Reports of government-sponsored performances of folkloric dance by men only, for foreign male visitors (a group of university lecturers from Bristol, England, returned from a tour of Iran with a tale of being entertained, in a former slaughterhouse, in an evening of traditional Iranian food, music, and a troop of male dancers. All the audience were men, and all were foreigners.), and of dance teachers working in isolation, without an official school or government support are unconfirmed, yet intriguing. [Mahdavi:1997]
Current Situation in the Diaspora
It is interesting to contrast the attitudes of Iranians in the Diaspora about dance with those now living in Iran. Public and professional dancing are appreciated by Iranian audiences in the Diaspora, but few Iranians are willing to perform [Shay:1996].
Whatever may be the real situation of dance in Iran today, we can take heart that Iranian dance is at least alive, if not entirely well, in the Iranian Diaspora. Several notable dancers and dance companies exist to preserve the traditions. There is more Iranian dance music available on CD and cassette tape than ever before, and videotapes of dance, from old Iranian television programs to instructional videos and slickly-produced video of some of the Los Angeles-based dance companies, are also available.
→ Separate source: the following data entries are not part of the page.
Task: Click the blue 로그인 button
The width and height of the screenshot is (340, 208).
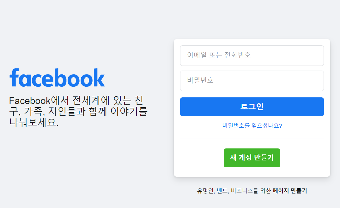Action: click(252, 107)
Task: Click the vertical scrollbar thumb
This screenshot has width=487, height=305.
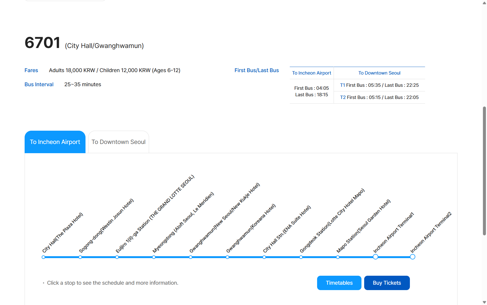Action: coord(484,171)
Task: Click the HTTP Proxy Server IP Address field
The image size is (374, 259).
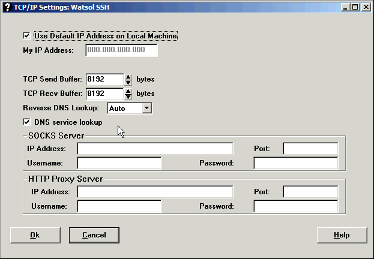Action: tap(155, 192)
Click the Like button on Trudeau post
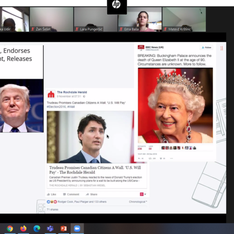The image size is (234, 234). pyautogui.click(x=52, y=194)
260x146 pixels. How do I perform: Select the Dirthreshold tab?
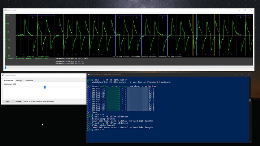pos(29,81)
To conclude, hojb appears to be a more significant factor than Islam in the reluctance of Iranians to participate in dance in private settings, and may have an influence on attitudes towards professional dancers who, after all, display no hojb, no reluctance to dance, and are therefore somewhat beyond the pale of polite society.
Any Iranian who wishes to dance in a private setting may do so, provided that hojb and the rules of taarof are followed. Thus these social rules control the process of beginning to dance, but do not preventdancing. It is therefore not because of any law of Islam that Iranians are reluctant to dance; rather, they do not wish to appear to be eager to dance. In addition, this attitude about dancing prevails amongstall Iranians, regardless of religion: Jewish and Bahai Iranians also show the same initial reluctance to dance. This attitude persists among Iranians of the Diaspora, even among those for whom Islam is not a dominant factor in their lives, and in locations where dancing is a perfectly legal and acceptable activity.
This is not to say that Islam and the political events of the 20th century have been without their effect on dancing in Iran and on Iranians of the Diaspora. I simply assert that hojb is the dominant factor determining behavior concerning participatory dance in private settings.
In closing I would like to acknowledge the various people whom I have used as sources for this paper, including Margaret Caton, Morocco, Haleh Farjah, Geoff Hamada, Kahena, Medea Mahdavi, Abdollah Nazemi, Anthony Shay, and Morteza Varzi.